Locate and copy each line in the data that contains the word "will".
===== DATA TO EXAMINE
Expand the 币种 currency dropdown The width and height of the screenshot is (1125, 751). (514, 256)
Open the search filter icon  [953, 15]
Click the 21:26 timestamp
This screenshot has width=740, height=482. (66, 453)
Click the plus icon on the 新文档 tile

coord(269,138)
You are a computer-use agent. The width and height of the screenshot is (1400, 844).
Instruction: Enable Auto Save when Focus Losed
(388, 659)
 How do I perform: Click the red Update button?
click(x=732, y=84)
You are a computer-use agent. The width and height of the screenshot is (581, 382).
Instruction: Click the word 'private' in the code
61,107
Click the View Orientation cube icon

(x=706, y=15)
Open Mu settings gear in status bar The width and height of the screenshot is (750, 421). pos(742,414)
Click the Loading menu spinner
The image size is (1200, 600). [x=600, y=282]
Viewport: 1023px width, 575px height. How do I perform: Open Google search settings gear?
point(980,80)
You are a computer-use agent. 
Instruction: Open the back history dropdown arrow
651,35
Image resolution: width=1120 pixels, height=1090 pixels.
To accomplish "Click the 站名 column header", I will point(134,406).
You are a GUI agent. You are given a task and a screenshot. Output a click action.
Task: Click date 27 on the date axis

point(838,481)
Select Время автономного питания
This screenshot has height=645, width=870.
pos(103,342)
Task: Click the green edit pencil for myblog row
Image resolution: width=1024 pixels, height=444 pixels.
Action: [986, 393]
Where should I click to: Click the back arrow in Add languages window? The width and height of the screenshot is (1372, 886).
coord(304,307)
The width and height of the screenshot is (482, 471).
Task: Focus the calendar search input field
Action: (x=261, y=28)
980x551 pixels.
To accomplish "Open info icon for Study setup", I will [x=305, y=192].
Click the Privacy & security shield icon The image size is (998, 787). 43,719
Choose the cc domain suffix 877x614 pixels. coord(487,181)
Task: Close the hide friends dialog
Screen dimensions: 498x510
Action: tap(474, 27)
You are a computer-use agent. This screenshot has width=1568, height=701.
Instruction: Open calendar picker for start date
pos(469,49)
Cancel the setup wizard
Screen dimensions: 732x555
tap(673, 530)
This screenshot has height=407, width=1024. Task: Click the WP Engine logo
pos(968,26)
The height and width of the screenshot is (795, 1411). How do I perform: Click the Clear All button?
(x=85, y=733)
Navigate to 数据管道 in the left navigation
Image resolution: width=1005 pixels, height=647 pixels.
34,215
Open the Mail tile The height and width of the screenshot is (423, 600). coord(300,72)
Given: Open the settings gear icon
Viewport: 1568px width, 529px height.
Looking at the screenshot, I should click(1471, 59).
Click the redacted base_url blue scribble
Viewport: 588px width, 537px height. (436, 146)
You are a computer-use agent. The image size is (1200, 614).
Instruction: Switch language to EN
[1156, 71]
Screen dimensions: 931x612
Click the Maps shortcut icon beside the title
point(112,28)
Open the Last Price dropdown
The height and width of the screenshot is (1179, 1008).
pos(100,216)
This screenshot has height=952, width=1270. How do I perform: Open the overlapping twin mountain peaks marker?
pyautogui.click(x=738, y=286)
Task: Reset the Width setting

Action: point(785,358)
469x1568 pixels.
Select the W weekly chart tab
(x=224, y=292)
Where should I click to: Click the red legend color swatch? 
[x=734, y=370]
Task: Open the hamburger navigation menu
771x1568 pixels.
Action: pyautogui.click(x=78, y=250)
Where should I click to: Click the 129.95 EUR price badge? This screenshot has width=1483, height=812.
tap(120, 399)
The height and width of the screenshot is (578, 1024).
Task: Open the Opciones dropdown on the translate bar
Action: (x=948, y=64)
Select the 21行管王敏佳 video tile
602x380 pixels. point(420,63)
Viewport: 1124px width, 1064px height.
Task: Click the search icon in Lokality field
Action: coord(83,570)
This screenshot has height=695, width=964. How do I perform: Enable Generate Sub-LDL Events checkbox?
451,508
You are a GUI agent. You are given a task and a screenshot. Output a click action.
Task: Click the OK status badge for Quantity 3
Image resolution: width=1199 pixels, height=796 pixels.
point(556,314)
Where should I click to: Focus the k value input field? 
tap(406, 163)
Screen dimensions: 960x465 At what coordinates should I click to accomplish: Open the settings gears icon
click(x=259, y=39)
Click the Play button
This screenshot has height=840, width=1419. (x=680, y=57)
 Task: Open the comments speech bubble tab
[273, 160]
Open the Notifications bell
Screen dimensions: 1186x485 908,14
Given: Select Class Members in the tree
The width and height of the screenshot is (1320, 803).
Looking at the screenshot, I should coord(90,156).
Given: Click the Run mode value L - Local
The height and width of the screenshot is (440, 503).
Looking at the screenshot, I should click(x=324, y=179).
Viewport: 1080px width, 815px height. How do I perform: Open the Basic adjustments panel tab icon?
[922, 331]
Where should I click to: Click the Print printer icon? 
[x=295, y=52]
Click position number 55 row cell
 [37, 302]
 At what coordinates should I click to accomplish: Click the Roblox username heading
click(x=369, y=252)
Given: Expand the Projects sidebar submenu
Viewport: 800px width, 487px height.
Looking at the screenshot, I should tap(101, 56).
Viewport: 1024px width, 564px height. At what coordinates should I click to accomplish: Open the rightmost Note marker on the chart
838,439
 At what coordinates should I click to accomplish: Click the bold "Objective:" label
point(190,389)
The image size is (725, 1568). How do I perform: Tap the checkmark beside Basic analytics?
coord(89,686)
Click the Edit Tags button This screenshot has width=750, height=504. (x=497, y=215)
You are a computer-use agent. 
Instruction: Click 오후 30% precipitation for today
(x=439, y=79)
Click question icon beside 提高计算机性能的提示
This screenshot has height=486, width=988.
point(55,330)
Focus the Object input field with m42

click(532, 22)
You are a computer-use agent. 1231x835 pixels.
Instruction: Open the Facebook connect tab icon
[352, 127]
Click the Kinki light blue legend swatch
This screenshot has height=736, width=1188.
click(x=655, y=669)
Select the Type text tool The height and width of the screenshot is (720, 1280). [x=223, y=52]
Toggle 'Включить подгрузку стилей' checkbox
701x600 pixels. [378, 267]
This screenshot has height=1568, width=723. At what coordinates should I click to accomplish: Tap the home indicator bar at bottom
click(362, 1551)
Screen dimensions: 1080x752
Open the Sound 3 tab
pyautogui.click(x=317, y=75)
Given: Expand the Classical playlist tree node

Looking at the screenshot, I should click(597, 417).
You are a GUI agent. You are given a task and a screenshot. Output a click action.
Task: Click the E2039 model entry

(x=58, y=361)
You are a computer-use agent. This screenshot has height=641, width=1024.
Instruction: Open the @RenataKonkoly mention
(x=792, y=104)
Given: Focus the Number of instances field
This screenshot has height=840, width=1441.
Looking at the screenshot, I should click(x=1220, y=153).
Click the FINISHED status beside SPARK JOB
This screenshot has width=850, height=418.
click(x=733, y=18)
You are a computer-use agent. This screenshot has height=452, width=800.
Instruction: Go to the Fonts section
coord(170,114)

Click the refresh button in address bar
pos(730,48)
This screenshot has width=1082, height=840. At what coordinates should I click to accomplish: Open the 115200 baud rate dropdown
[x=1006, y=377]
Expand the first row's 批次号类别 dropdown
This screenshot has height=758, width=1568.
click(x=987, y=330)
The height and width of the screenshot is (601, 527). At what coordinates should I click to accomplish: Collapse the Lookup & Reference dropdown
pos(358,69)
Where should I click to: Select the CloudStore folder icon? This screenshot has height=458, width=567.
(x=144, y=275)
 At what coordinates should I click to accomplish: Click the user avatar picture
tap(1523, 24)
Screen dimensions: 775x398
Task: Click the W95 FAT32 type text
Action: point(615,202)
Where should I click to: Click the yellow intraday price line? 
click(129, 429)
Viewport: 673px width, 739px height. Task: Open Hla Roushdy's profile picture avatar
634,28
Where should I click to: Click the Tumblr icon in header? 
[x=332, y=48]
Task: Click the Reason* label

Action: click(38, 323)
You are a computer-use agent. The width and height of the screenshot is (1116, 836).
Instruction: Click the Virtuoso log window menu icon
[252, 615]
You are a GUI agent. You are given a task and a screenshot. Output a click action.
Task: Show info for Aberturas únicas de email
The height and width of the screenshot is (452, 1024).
==========
* **EXERCISE RESPONSE**:
To accomplish "Click the 站名 column header", I will point(134,406).
To accomplish "Open info icon for Study setup", I will [x=305, y=192].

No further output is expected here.